CourtTexas Court of Appeals

Appeal from district court, Tarrant county; R. E. Beckham, Judge.

Action by W. L. Rail against the City National Bank of Ft. Worth. From a judgment for defendant, plaintiff appeals. Affirmed.

Stanley, Spoonts & Meek, for appellant. S. P. Greene and J. Y. Hogsett, for appellee.

STEPHENS, J.

Appellant and one Joe Cain, by a contract in writing, undertook to erect for appellee a stone and brick building in the city of Ft. Worth for the sum of $19,000, and to secure the performance of this contract on their part entered into a bond with sureties. During the progress of the work Cain died. Appellant claims that soon thereafter a verbal contract was entered into between him and the bank, by which he was released from his written obligation for the performance of the entire contract, but that he was only to complete the stone and brick work, and receive therefor the sum of $7,300. This is the contract declared upon in this suit. In the petition appellant alleged that this new verbal contract was made with appellee, through its authorized agent. This issue was met with a denial on the part of appellee, both as to the existence of the new contract and the authority to make it. The evidence was conflicting as to whether any such subsequent contract ever was entered into, and there was little or no evidence that the person who appellant claims represented the bank in making the contract, to wit, John Nichols, vice president and director at the time, had any authority to make such a contract. The court submitted to the jury as grounds of recovery (1) whether any such contract was made with an authorized agent of appellee as alleged, and, if not, (2) whether appellee had afterwards ratified any such contract. Upon these issues the jury returned a verdict in favor of appellee; hence this appeal.

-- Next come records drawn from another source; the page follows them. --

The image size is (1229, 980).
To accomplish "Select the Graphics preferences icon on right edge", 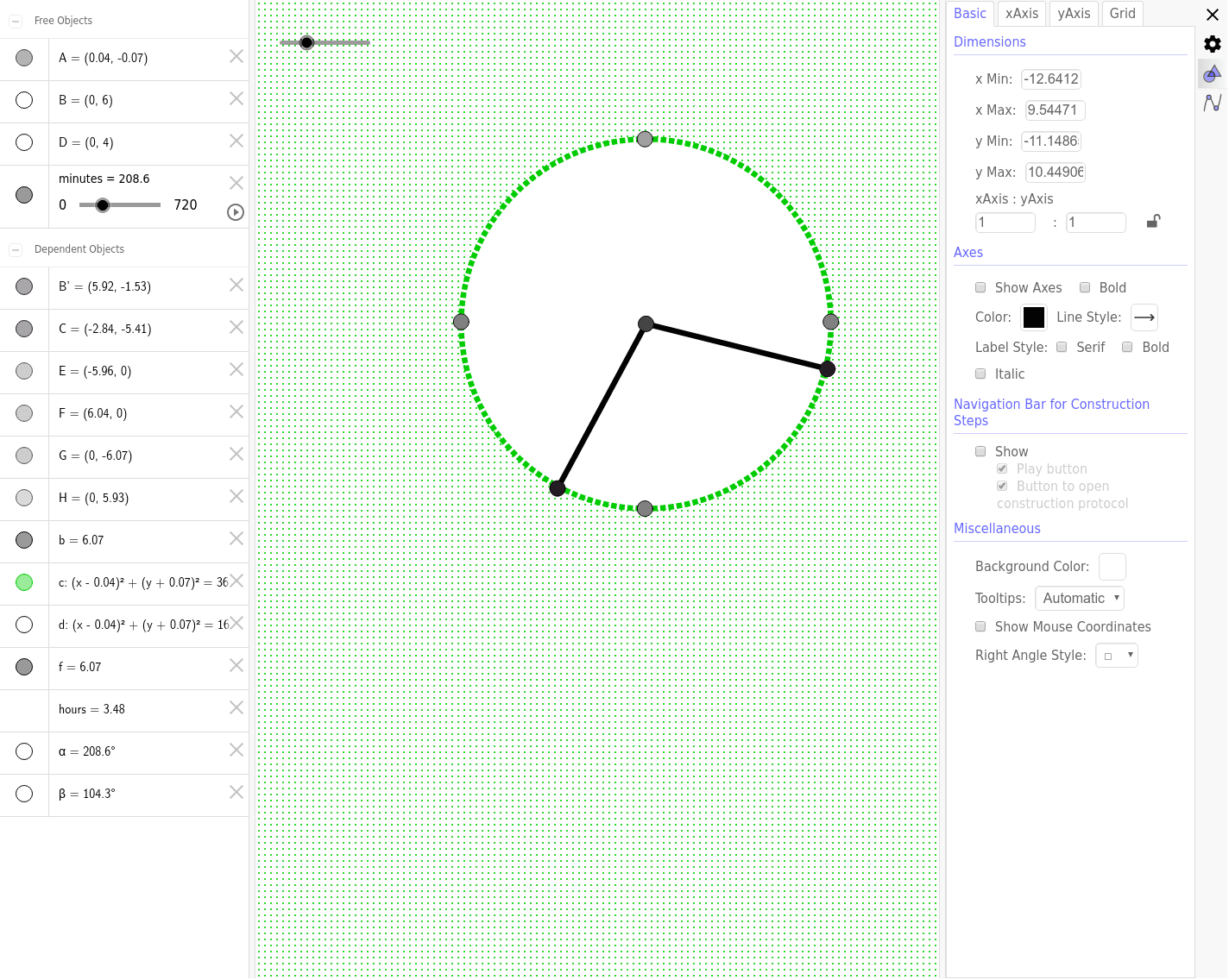I will (1212, 73).
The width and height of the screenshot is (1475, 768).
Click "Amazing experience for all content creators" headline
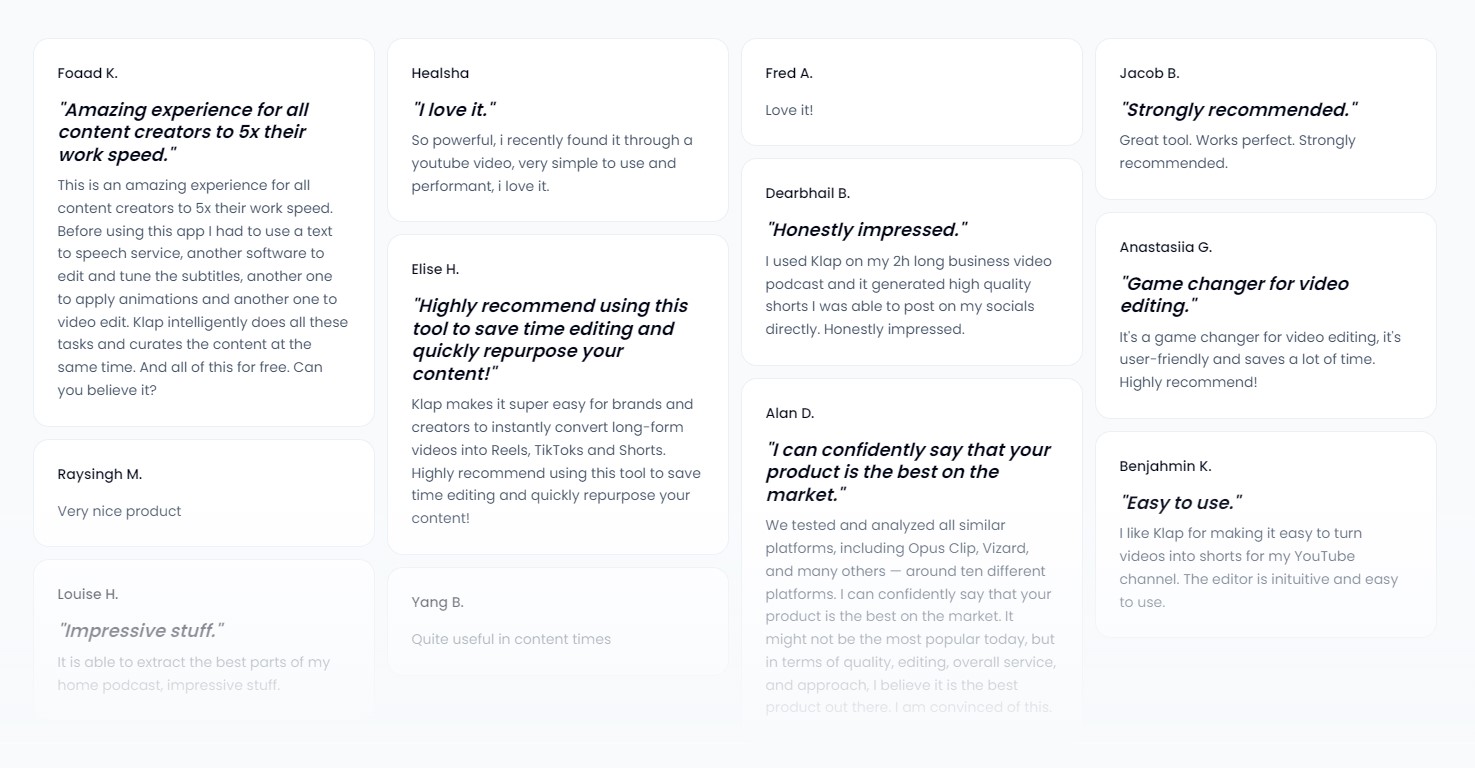[183, 132]
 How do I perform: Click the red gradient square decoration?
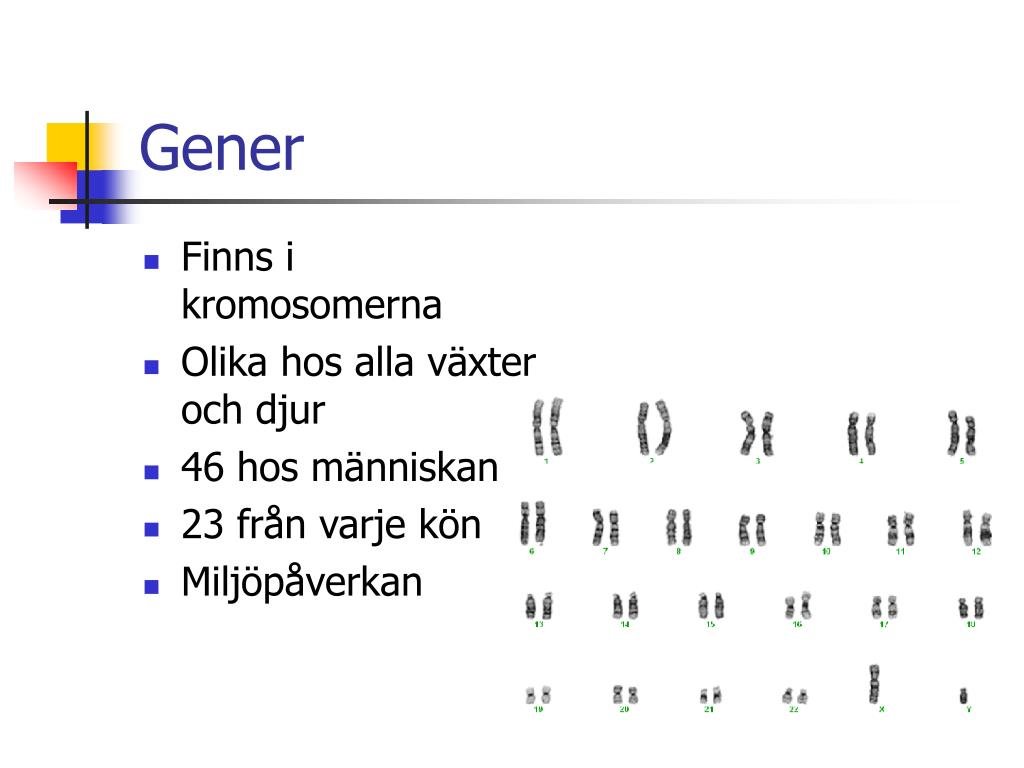click(x=46, y=185)
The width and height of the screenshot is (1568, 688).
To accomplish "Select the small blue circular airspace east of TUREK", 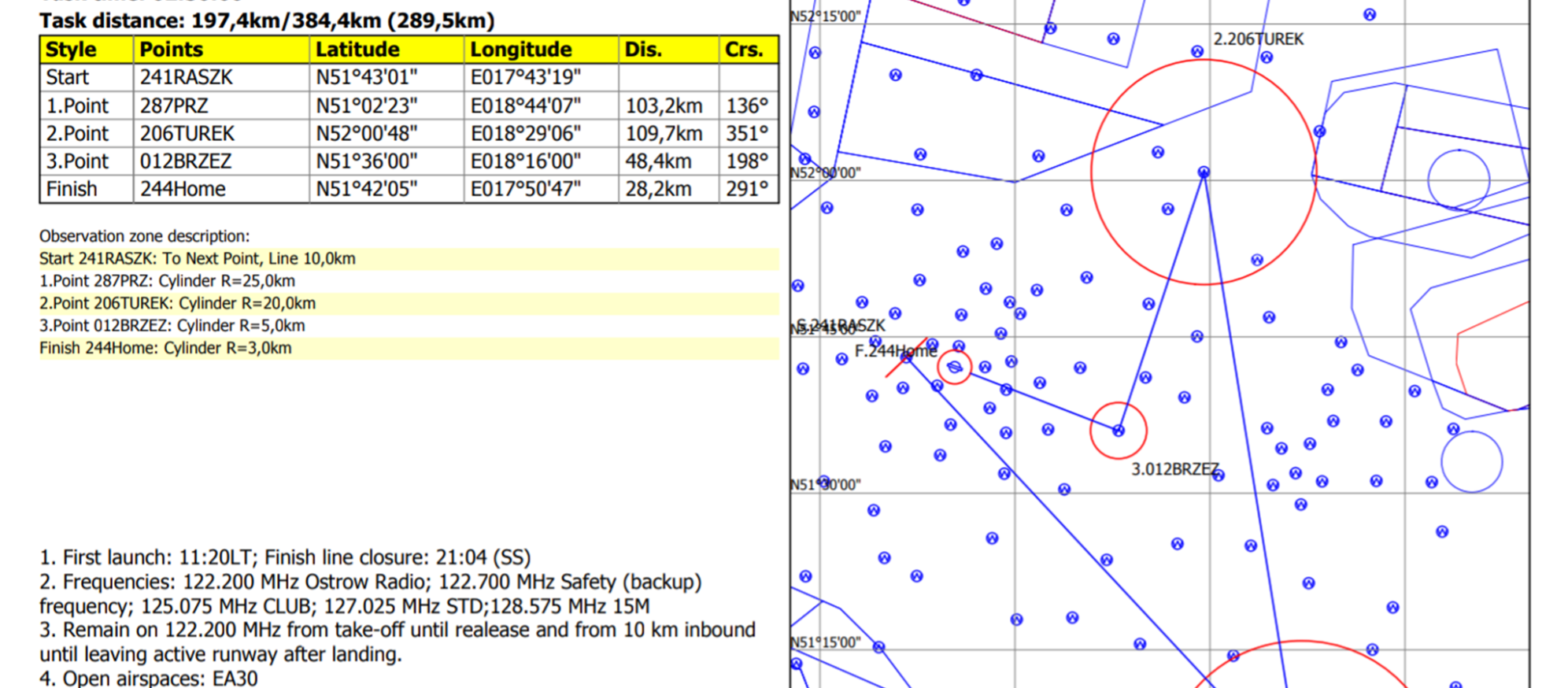I will tap(1459, 179).
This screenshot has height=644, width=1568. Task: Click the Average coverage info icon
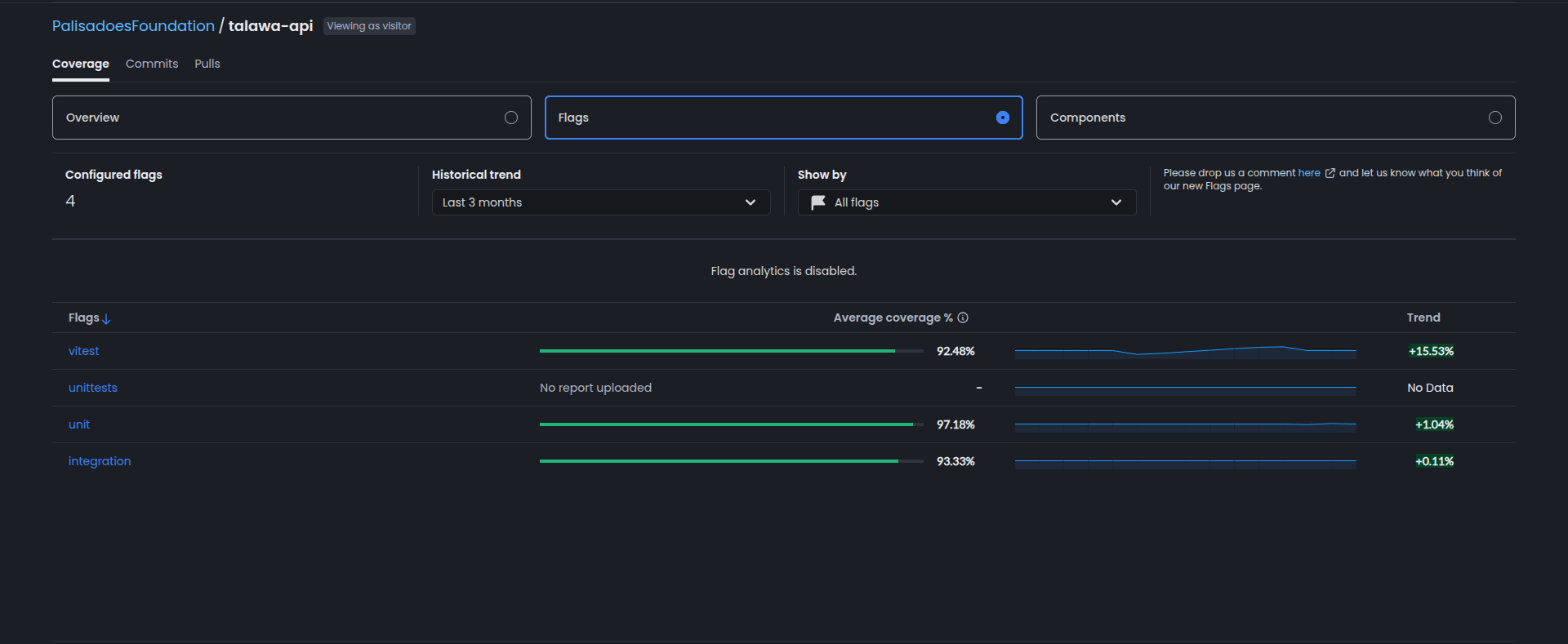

Appellant complains, by different assignments of error, that the court should have charged the jury that, if the bank held out Nichols as having authority, it would be liable for his contract, though in fact he was not authorized to make it. No such state of case was set up in his pleadings. To bind the principal for an unauthorized act of the agent he must not only hold him out, but the apparent authority must be relied on in good faith, and in the exercise of reasonable prudence, by the party invoking the conclusive presumption of authority. Mechem, Ag. §§ 83,...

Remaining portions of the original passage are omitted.